La prosecution del mercy killing e del suicidio assistito nel sistema inglese: una questione di public interest?

Nell'ordinamento d'oltremanica il tema del fine vita risulta oggetto d'una disciplina assai frastagliata.

A fronte d'un diritto del paziente di rinunciare alle terapie, anche salvavita, si pone un astratto «blanket ban» nei riguardi dell'eutanasia attiva e dell'aiuto al suicidio: una preclusione siffatta è imperniata sulle fattispecie di murder, manslaughter e complicity in another’s suicide.

Nel solco di questi baluardi s'incunea il principio d'opportunità dell'azione penale, che richiede la sussistenza d'un public interest ai fini della repressione di qualsivoglia fattispecie concreta: a ciò consegue il rischio d'una scarsa prevedibilità circa le determinazioni dell'accusa; tale difetto è stato solo in parte emendato dalla pubblicazione di apposite linee guida, volte ad implementare i criteri stabiliti, in via generale, dal Code for Crown Prosecutors.

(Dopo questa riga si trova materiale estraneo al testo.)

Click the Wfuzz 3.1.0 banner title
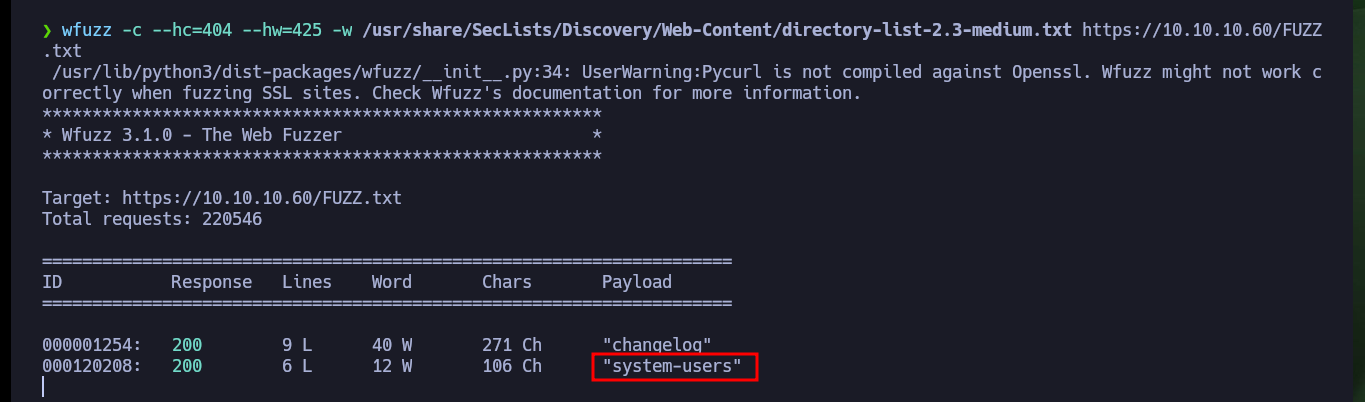The image size is (1365, 402). (202, 134)
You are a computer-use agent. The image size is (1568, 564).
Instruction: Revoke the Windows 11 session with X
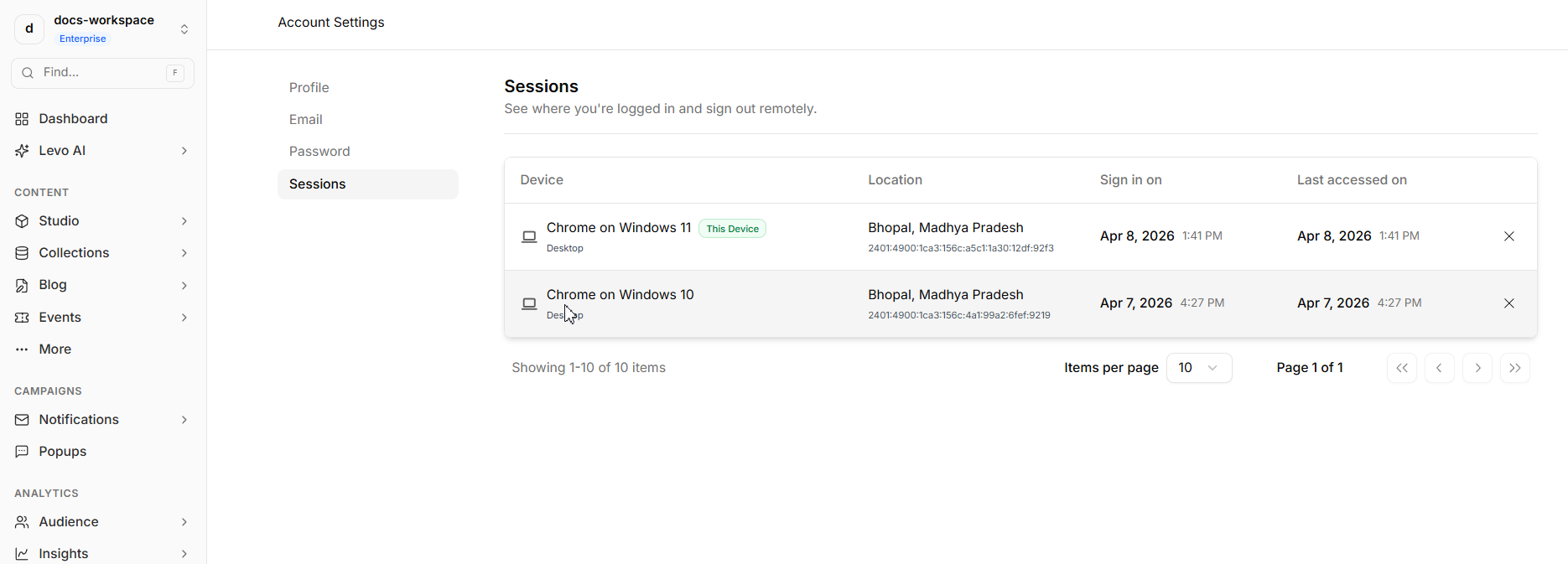point(1508,236)
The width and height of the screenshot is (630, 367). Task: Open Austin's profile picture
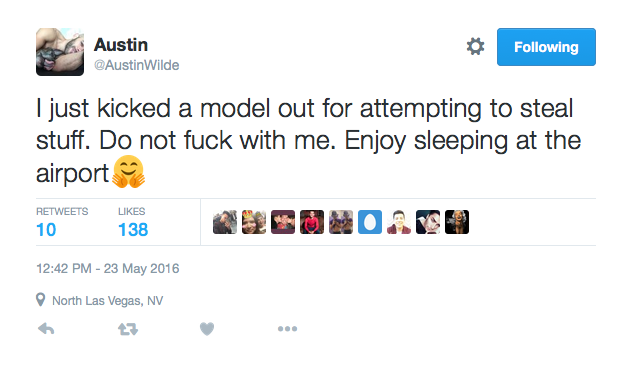click(60, 52)
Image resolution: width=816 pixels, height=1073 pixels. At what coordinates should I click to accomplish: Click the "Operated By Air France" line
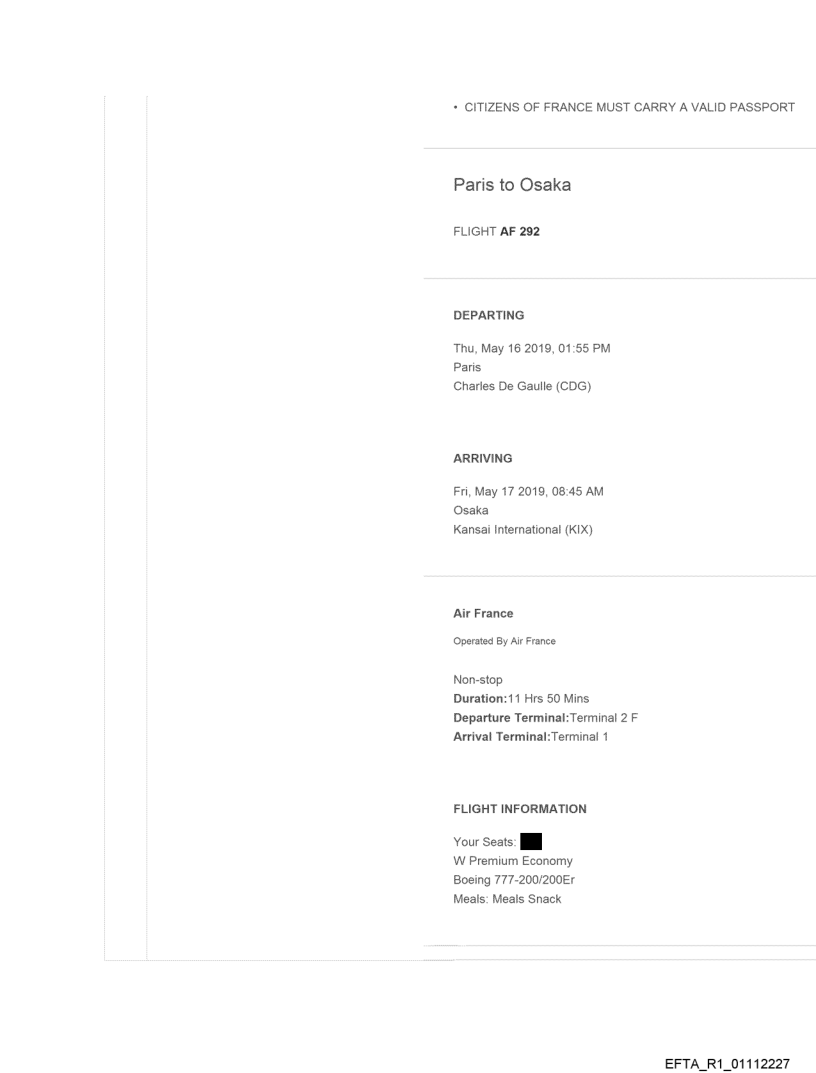(505, 641)
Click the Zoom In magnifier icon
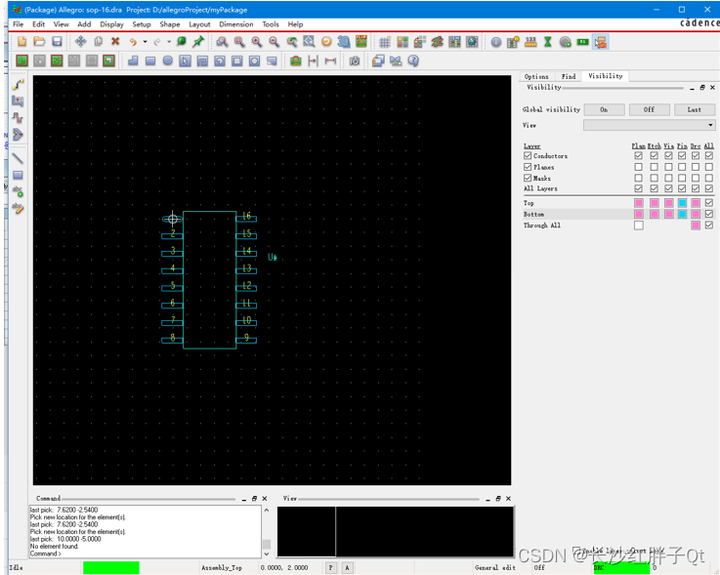720x575 pixels. [257, 42]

Di tali problematiche, attraverso le lenti del processualpenalista, se n’è occupato l’Avv. Marcello Stellin nel contributo pubblicato in Giurisprudenza Penale Web, 2019, 1-bis, e che APF ha ritenuto di pubblicare a propria volta nel suo Sito, stante la comune sensibilità rispetto alle tematiche del biodiritto e, in particolare, del fine vita.